Brief. Excluding pictures, transcribe precisely the lines from the one containing "The width and" to the final line of the listing below, inclusive, and nothing more.

Exercise material.

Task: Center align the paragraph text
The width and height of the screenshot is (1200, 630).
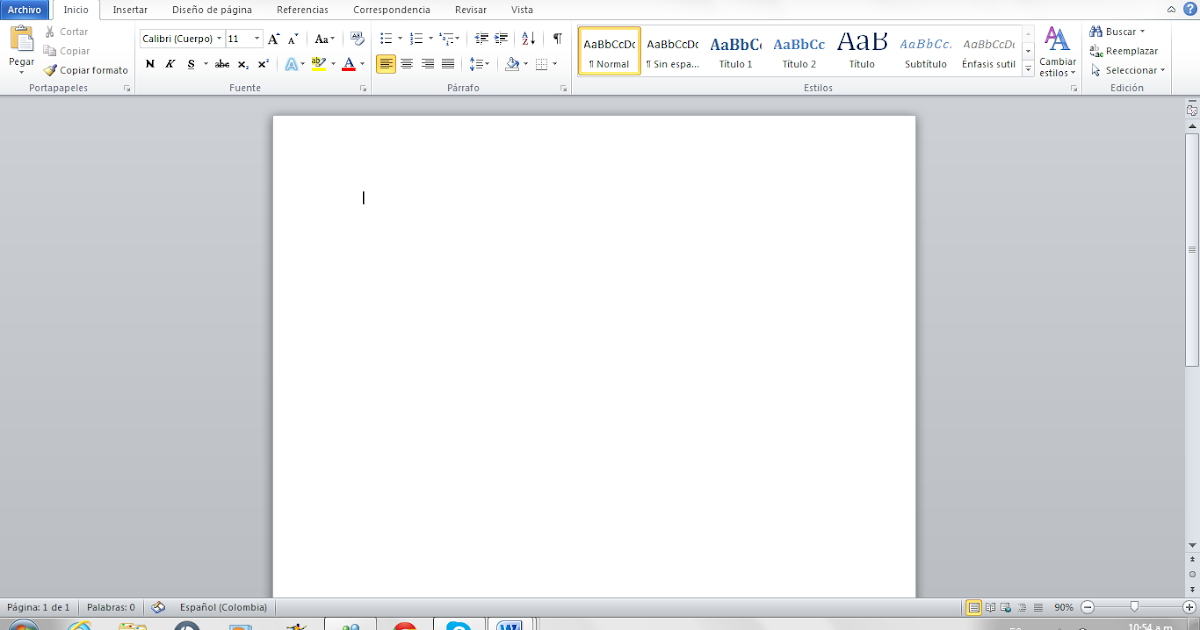Action: click(407, 64)
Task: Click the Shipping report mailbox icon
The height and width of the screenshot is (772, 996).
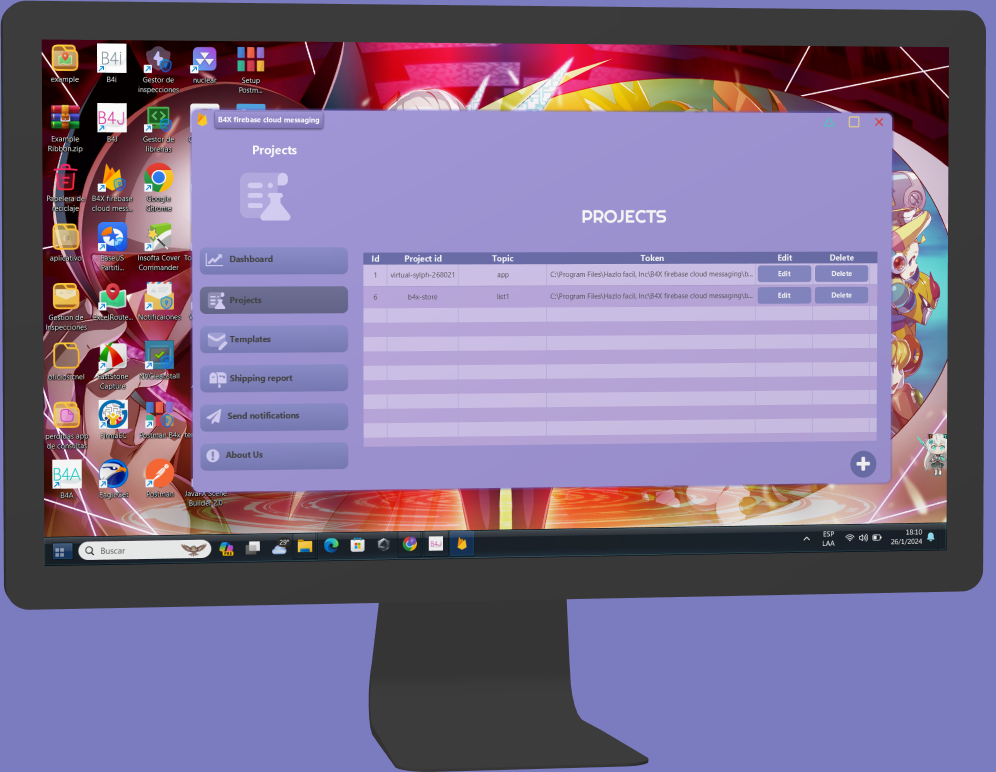Action: [216, 377]
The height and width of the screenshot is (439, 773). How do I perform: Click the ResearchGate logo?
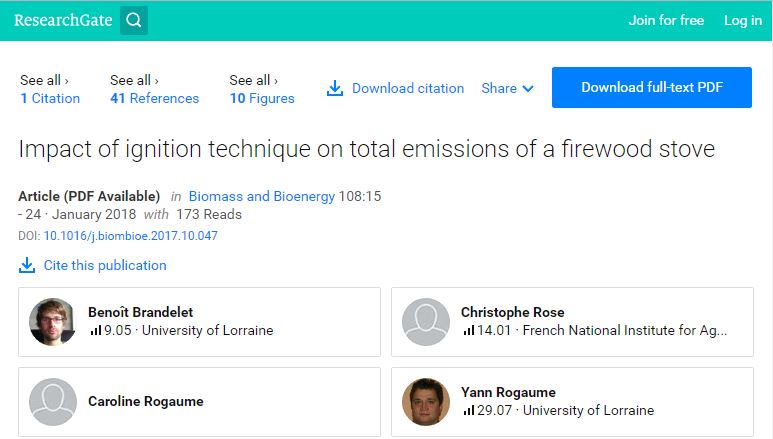point(63,20)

Response.
The width and height of the screenshot is (1200, 630).
Action: click(407, 64)
Task: Click the Shipping report mailbox icon
The height and width of the screenshot is (772, 996).
Action: [216, 377]
The height and width of the screenshot is (439, 773). How do I perform: Click the ResearchGate logo?
point(63,20)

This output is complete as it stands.